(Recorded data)
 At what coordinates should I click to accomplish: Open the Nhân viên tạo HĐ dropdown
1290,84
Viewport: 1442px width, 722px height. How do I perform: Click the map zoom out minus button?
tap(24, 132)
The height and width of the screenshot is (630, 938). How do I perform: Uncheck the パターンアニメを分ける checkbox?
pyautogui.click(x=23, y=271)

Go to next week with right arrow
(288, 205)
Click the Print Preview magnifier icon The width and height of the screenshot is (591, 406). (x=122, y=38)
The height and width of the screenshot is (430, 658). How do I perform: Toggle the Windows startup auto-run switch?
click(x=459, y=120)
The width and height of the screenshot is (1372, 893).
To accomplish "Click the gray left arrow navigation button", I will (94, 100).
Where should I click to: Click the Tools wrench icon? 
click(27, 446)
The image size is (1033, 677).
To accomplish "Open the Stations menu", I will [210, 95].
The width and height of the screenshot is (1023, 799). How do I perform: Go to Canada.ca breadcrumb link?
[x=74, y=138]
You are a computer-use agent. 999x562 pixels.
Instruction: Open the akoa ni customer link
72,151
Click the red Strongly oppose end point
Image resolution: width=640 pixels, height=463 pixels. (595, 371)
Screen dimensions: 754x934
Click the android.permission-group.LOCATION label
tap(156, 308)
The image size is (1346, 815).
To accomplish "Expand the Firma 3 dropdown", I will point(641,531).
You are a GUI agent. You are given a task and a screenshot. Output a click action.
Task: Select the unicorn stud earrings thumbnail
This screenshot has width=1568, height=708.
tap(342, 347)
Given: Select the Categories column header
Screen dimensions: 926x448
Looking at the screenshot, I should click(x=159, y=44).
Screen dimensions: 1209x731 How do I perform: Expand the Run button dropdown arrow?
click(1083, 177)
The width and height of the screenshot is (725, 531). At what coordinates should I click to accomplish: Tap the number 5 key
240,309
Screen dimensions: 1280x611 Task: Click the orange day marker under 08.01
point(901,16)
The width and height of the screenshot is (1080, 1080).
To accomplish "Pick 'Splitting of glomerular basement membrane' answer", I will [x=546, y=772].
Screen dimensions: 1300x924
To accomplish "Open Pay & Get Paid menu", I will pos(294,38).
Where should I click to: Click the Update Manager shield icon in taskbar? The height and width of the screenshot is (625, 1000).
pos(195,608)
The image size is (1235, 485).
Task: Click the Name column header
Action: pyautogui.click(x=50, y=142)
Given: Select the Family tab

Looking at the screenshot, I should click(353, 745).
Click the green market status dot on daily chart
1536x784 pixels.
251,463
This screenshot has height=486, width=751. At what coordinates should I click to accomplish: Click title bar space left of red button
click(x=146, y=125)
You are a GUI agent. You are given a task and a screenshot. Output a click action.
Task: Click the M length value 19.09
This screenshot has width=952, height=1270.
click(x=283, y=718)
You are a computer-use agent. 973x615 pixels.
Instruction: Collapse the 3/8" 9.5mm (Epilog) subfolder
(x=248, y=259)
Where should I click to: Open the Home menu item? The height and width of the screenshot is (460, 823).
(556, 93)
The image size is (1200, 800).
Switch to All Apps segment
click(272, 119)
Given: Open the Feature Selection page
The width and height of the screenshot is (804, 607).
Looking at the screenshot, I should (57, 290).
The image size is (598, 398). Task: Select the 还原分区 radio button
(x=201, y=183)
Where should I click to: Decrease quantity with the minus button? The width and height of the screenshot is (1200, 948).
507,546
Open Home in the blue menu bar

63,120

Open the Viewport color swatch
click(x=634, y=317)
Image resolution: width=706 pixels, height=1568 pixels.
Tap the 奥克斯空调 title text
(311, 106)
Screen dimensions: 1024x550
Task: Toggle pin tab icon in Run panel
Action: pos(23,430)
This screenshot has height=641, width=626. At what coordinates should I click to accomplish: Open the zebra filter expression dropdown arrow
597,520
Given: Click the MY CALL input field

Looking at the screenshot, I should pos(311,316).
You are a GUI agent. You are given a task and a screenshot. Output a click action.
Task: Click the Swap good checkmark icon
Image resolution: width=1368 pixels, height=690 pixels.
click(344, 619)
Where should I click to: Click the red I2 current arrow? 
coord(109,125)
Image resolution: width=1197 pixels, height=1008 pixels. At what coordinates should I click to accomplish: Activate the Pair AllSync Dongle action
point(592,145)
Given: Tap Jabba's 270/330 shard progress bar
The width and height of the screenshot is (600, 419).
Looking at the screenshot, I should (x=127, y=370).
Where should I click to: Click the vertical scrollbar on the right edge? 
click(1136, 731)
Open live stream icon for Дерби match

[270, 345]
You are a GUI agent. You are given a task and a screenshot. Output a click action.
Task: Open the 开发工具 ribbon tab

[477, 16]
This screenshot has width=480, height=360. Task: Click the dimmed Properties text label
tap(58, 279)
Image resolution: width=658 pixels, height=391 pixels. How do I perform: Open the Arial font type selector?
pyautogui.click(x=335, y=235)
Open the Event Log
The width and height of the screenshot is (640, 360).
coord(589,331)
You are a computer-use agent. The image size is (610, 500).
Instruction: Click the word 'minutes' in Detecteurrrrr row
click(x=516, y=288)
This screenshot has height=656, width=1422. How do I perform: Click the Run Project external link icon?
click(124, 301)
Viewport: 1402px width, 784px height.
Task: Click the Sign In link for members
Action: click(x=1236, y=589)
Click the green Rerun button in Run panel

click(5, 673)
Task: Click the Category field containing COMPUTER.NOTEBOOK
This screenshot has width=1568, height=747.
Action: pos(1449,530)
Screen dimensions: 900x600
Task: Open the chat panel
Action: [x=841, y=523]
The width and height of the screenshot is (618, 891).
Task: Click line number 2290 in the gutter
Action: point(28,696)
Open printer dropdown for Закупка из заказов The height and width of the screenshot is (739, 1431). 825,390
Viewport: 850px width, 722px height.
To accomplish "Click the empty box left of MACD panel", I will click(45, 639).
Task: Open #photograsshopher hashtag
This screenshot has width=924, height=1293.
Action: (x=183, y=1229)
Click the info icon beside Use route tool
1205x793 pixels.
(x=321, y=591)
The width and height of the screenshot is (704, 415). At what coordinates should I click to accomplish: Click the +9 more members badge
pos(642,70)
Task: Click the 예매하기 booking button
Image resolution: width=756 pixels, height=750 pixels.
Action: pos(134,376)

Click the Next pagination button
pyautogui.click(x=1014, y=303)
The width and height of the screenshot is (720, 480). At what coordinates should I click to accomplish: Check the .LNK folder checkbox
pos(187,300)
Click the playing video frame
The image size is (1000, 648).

__What the task asks__
Line by line, reproduce the data exactly.

__Result for this exercise__
 At what coordinates should I click to accomplish: Open the Nhân viên tạo HĐ dropdown
1290,84
Viewport: 1442px width, 722px height. How do I perform: Click the map zoom out minus button?
tap(24, 132)
The height and width of the screenshot is (630, 938). How do I perform: Uncheck the パターンアニメを分ける checkbox?
pyautogui.click(x=23, y=271)

Go to next week with right arrow
(288, 205)
Click the Print Preview magnifier icon The width and height of the screenshot is (591, 406). (x=122, y=38)
The height and width of the screenshot is (430, 658). How do I perform: Toggle the Windows startup auto-run switch?
click(x=459, y=120)
The width and height of the screenshot is (1372, 893).
To accomplish "Click the gray left arrow navigation button", I will (94, 100).
Where should I click to: Click the Tools wrench icon? 
click(27, 446)
The image size is (1033, 677).
To accomplish "Open the Stations menu", I will [210, 95].
The width and height of the screenshot is (1023, 799). How do I perform: Go to Canada.ca breadcrumb link?
[x=74, y=138]
You are a computer-use agent. 999x562 pixels.
Instruction: Open the akoa ni customer link
72,151
Click the red Strongly oppose end point
Image resolution: width=640 pixels, height=463 pixels. (595, 371)
Screen dimensions: 754x934
Click the android.permission-group.LOCATION label
tap(156, 308)
The image size is (1346, 815).
To accomplish "Expand the Firma 3 dropdown", I will point(641,531).
You are a GUI agent. You are given a task and a screenshot. Output a click action.
Task: Select the unicorn stud earrings thumbnail
This screenshot has width=1568, height=708.
tap(342, 347)
Given: Select the Categories column header
Screen dimensions: 926x448
Looking at the screenshot, I should click(x=159, y=44).
Screen dimensions: 1209x731 How do I perform: Expand the Run button dropdown arrow?
click(1083, 177)
The width and height of the screenshot is (725, 531). At what coordinates should I click to accomplish: Tap the number 5 key
240,309
Screen dimensions: 1280x611 Task: Click the orange day marker under 08.01
point(901,16)
The width and height of the screenshot is (1080, 1080).
To accomplish "Pick 'Splitting of glomerular basement membrane' answer", I will [x=546, y=772].
Screen dimensions: 1300x924
To accomplish "Open Pay & Get Paid menu", I will pos(294,38).
Where should I click to: Click the Update Manager shield icon in taskbar? The height and width of the screenshot is (625, 1000).
pos(195,608)
The image size is (1235, 485).
Task: Click the Name column header
Action: pyautogui.click(x=50, y=142)
Given: Select the Family tab

Looking at the screenshot, I should click(353, 745).
Click the green market status dot on daily chart
1536x784 pixels.
251,463
This screenshot has height=486, width=751. At what coordinates should I click to accomplish: Click title bar space left of red button
click(x=146, y=125)
You are a GUI agent. You are given a task and a screenshot. Output a click action.
Task: Click the M length value 19.09
This screenshot has width=952, height=1270.
click(x=283, y=718)
You are a computer-use agent. 973x615 pixels.
Instruction: Collapse the 3/8" 9.5mm (Epilog) subfolder
(x=248, y=259)
Where should I click to: Open the Home menu item? The height and width of the screenshot is (460, 823).
(556, 93)
The image size is (1200, 800).
Switch to All Apps segment
click(272, 119)
Given: Open the Feature Selection page
The width and height of the screenshot is (804, 607).
Looking at the screenshot, I should (57, 290).
The image size is (598, 398). Task: Select the 还原分区 radio button
(x=201, y=183)
Where should I click to: Decrease quantity with the minus button? The width and height of the screenshot is (1200, 948).
507,546
Open Home in the blue menu bar

63,120

Open the Viewport color swatch
click(x=634, y=317)
Image resolution: width=706 pixels, height=1568 pixels.
Tap the 奥克斯空调 title text
(311, 106)
Screen dimensions: 1024x550
Task: Toggle pin tab icon in Run panel
Action: pos(23,430)
This screenshot has height=641, width=626. At what coordinates should I click to accomplish: Open the zebra filter expression dropdown arrow
597,520
Given: Click the MY CALL input field

Looking at the screenshot, I should pos(311,316).
You are a GUI agent. You are given a task and a screenshot. Output a click action.
Task: Click the Swap good checkmark icon
Image resolution: width=1368 pixels, height=690 pixels.
click(344, 619)
Where should I click to: Click the red I2 current arrow? 
coord(109,125)
Image resolution: width=1197 pixels, height=1008 pixels. At what coordinates should I click to accomplish: Activate the Pair AllSync Dongle action
point(592,145)
Given: Tap Jabba's 270/330 shard progress bar
The width and height of the screenshot is (600, 419).
Looking at the screenshot, I should (x=127, y=370).
Where should I click to: Click the vertical scrollbar on the right edge? 
click(1136, 731)
Open live stream icon for Дерби match

[270, 345]
You are a GUI agent. You are given a task and a screenshot. Output a click action.
Task: Open the 开发工具 ribbon tab

[477, 16]
This screenshot has width=480, height=360. Task: Click the dimmed Properties text label
tap(58, 279)
Image resolution: width=658 pixels, height=391 pixels. How do I perform: Open the Arial font type selector?
pyautogui.click(x=335, y=235)
Open the Event Log
The width and height of the screenshot is (640, 360).
coord(589,331)
You are a computer-use agent. The image size is (610, 500).
Instruction: Click the word 'minutes' in Detecteurrrrr row
click(x=516, y=288)
This screenshot has height=656, width=1422. How do I perform: Click the Run Project external link icon?
click(124, 301)
Viewport: 1402px width, 784px height.
Task: Click the Sign In link for members
Action: click(x=1236, y=589)
Click the green Rerun button in Run panel

click(5, 673)
Task: Click the Category field containing COMPUTER.NOTEBOOK
This screenshot has width=1568, height=747.
Action: pos(1449,530)
Screen dimensions: 900x600
Task: Open the chat panel
Action: [x=841, y=523]
The width and height of the screenshot is (618, 891).
Task: Click line number 2290 in the gutter
Action: point(28,696)
Open printer dropdown for Закупка из заказов The height and width of the screenshot is (739, 1431). 825,390
Viewport: 850px width, 722px height.
To accomplish "Click the empty box left of MACD panel", I will click(45, 639).
Task: Open #photograsshopher hashtag
This screenshot has width=924, height=1293.
Action: (x=183, y=1229)
Click the info icon beside Use route tool
1205x793 pixels.
(x=321, y=591)
The width and height of the screenshot is (704, 415). At what coordinates should I click to accomplish: Click the +9 more members badge
pos(642,70)
Task: Click the 예매하기 booking button
Image resolution: width=756 pixels, height=750 pixels.
Action: pos(134,376)

Click the Next pagination button
pyautogui.click(x=1014, y=303)
The width and height of the screenshot is (720, 480). At what coordinates should I click to accomplish: Check the .LNK folder checkbox
pos(187,300)
Click the playing video frame
The image size is (1000, 648).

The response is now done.